[DATA FOR THE TASK — start]

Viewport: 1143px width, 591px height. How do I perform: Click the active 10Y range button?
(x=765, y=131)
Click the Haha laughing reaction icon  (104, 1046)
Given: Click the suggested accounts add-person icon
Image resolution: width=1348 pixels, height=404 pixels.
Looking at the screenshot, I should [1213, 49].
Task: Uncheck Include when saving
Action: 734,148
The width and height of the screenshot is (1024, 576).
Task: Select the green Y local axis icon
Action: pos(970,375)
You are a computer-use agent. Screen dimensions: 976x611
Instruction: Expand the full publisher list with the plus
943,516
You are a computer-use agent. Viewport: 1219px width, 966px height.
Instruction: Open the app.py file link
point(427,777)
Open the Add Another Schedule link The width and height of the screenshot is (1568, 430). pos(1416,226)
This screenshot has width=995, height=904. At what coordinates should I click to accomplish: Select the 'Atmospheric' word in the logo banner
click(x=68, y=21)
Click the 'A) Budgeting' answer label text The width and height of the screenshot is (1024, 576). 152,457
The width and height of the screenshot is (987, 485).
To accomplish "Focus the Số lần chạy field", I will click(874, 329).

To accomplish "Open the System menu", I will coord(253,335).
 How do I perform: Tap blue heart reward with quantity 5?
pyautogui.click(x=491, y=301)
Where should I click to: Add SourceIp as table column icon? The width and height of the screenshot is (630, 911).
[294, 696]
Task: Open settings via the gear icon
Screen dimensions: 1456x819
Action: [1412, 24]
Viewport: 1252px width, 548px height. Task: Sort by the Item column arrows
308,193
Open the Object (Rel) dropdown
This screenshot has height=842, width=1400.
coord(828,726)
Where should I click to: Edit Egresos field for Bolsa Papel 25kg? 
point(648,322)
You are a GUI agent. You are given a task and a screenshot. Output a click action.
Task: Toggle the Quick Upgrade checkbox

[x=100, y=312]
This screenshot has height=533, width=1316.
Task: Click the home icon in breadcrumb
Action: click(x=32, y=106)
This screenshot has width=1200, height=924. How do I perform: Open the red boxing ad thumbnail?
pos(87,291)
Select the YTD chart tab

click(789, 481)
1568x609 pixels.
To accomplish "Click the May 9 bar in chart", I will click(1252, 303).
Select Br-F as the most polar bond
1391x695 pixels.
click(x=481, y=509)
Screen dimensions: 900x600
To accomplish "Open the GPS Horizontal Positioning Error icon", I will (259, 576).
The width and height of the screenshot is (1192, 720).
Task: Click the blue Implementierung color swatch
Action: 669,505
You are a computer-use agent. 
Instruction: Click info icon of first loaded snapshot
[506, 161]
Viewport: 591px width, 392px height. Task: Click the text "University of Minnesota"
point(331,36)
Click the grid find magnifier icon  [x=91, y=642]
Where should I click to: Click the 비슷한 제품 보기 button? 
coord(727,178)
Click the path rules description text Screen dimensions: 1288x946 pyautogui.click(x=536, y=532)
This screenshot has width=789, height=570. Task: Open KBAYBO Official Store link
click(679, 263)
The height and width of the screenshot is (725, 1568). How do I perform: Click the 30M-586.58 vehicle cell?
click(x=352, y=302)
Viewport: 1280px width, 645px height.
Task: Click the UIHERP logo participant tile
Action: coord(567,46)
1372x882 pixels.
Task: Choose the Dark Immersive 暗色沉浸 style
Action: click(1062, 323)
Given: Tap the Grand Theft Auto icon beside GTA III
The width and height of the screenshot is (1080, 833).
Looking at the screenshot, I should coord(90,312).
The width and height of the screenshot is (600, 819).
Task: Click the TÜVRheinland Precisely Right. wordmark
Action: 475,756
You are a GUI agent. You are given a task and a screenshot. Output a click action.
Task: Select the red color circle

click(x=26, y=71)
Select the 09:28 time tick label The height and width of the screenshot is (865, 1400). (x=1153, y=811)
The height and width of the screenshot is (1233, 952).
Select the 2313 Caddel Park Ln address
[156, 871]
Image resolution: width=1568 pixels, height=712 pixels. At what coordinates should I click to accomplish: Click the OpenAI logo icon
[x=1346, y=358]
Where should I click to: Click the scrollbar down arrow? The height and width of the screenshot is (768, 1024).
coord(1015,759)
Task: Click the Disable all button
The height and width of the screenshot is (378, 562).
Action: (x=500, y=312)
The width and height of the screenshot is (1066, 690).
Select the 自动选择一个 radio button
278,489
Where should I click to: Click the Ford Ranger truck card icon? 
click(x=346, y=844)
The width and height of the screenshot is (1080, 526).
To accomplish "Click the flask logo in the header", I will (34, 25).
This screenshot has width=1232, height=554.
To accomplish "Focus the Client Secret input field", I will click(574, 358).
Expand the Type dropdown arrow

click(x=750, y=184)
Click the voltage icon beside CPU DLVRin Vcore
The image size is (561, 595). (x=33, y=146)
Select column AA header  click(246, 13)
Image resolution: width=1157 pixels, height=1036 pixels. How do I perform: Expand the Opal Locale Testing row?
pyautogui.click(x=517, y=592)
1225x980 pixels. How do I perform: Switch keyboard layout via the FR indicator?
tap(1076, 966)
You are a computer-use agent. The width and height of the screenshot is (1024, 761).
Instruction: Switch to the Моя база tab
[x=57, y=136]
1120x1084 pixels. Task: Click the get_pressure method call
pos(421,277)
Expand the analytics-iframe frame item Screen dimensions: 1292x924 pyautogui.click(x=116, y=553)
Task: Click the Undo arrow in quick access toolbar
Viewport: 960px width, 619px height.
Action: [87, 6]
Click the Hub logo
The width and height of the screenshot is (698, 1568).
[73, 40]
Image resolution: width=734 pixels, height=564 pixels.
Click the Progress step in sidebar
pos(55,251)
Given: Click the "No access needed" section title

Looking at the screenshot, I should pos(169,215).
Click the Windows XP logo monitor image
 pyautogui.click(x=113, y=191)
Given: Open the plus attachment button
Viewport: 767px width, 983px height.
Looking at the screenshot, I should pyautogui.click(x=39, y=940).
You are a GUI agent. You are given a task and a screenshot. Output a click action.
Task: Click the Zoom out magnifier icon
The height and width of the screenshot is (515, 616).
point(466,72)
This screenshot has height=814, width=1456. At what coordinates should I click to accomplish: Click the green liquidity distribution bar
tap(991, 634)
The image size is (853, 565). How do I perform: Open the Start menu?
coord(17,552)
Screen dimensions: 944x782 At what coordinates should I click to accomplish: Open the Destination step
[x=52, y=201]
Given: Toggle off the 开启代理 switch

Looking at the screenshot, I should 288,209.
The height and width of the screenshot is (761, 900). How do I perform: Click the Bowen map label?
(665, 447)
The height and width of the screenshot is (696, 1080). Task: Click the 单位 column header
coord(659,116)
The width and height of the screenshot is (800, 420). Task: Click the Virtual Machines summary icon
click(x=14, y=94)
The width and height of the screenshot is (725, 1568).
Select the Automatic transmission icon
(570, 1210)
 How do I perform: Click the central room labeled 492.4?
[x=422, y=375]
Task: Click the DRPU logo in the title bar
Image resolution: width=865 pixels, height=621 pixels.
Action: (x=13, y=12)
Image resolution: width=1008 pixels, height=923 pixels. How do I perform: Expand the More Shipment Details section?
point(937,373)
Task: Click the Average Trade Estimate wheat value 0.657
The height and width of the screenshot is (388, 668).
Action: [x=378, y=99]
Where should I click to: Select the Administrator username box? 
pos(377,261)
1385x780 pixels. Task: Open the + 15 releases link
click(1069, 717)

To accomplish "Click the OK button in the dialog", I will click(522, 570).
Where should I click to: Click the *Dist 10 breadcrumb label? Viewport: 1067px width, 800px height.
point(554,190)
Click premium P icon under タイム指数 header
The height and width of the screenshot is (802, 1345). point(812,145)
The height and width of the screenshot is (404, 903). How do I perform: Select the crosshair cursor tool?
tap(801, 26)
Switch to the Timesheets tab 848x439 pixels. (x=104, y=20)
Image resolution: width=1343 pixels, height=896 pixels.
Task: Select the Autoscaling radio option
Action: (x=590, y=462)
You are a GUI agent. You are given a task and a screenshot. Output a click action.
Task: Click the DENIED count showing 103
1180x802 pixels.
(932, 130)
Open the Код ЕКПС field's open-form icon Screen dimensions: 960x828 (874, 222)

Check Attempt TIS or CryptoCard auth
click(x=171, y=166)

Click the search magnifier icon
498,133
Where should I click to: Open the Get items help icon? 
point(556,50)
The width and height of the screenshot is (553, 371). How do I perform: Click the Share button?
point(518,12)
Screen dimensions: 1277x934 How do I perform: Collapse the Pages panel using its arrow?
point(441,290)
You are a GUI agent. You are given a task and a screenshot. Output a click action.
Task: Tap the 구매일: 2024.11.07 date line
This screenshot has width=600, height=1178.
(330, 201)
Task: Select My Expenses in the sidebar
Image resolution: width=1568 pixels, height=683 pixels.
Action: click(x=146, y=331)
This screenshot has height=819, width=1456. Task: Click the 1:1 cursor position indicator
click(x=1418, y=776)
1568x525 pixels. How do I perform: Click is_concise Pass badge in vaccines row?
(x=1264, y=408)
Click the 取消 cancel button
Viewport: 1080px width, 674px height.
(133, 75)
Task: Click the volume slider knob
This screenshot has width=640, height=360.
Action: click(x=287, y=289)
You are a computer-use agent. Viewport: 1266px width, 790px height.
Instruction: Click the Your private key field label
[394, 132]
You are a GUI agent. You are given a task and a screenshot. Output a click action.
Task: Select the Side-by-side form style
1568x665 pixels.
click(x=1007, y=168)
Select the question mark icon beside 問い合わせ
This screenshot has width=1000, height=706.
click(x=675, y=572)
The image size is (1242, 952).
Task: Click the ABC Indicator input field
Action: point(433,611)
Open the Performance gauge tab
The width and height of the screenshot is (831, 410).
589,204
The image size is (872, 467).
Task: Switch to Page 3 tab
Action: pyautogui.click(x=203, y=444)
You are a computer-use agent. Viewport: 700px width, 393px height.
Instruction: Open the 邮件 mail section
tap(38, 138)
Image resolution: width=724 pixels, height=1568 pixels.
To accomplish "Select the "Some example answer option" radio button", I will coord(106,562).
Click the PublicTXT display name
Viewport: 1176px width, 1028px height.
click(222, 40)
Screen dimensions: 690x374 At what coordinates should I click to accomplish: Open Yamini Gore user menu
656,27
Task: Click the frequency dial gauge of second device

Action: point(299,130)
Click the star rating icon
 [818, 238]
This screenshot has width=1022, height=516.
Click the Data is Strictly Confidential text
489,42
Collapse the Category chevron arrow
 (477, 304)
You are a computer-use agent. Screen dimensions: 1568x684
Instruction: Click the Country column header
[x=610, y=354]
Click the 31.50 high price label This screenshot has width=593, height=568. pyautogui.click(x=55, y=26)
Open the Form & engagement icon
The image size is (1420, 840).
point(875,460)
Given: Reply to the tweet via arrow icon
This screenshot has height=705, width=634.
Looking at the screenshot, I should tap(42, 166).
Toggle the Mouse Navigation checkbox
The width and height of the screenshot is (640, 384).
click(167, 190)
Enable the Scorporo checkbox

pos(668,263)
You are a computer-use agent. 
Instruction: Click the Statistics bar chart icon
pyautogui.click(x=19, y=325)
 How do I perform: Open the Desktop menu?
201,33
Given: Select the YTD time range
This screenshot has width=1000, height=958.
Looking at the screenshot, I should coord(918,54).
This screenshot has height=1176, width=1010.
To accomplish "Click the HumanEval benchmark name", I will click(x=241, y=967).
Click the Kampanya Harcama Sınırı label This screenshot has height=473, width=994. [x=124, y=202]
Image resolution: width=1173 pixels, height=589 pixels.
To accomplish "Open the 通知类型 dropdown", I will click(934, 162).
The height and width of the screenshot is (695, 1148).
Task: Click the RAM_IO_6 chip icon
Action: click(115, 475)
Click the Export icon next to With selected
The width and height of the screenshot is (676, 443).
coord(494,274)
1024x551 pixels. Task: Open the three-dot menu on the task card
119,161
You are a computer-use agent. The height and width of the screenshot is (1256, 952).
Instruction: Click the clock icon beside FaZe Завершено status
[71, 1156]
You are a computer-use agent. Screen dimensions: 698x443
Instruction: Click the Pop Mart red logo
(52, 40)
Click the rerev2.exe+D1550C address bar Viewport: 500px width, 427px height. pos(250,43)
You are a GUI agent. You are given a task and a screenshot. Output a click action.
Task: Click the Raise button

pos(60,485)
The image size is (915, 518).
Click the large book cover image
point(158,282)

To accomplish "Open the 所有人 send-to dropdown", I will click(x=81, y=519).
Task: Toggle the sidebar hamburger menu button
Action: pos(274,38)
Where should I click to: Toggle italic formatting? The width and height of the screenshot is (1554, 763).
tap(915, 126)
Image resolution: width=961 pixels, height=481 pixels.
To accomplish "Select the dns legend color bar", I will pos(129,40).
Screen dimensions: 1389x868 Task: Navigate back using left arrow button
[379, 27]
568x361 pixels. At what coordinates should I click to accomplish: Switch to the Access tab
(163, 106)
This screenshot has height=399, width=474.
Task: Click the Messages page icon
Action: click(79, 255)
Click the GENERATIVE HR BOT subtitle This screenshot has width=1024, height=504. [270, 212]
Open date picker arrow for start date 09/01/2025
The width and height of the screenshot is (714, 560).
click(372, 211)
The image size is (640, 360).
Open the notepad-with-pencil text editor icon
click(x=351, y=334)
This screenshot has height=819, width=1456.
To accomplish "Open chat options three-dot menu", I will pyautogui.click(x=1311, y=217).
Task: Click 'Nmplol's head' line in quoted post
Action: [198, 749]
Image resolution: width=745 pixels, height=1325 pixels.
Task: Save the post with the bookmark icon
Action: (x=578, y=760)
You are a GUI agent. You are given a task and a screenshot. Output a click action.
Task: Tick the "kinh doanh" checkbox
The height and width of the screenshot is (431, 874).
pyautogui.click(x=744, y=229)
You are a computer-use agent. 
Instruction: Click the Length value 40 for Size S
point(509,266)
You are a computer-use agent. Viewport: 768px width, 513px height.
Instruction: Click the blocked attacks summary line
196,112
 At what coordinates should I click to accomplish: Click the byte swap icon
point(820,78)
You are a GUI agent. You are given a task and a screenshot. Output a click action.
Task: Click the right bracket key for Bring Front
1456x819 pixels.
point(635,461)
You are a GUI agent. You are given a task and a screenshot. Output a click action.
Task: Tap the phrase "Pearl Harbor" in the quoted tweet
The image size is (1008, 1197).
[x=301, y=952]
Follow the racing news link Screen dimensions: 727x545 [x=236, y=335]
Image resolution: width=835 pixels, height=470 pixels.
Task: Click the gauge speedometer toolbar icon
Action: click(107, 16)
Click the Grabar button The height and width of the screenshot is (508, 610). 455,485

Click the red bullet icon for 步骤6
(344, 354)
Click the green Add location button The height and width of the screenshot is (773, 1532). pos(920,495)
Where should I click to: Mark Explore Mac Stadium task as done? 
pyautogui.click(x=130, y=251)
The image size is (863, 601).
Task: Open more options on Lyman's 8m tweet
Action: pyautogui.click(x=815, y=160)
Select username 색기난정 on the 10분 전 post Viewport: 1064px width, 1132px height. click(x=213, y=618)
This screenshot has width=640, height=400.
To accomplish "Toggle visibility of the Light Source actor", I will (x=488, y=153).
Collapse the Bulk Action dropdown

[DATA FOR THE TASK — finish]

**TASK PROMPT**
Find the word "Focus" in the entries above. Copy every line that has it.

**RESPONSE TO THE EXERCISE**
To accomplish "Focus the Số lần chạy field", I will click(874, 329).
To accomplish "Focus the Client Secret input field", I will click(574, 358).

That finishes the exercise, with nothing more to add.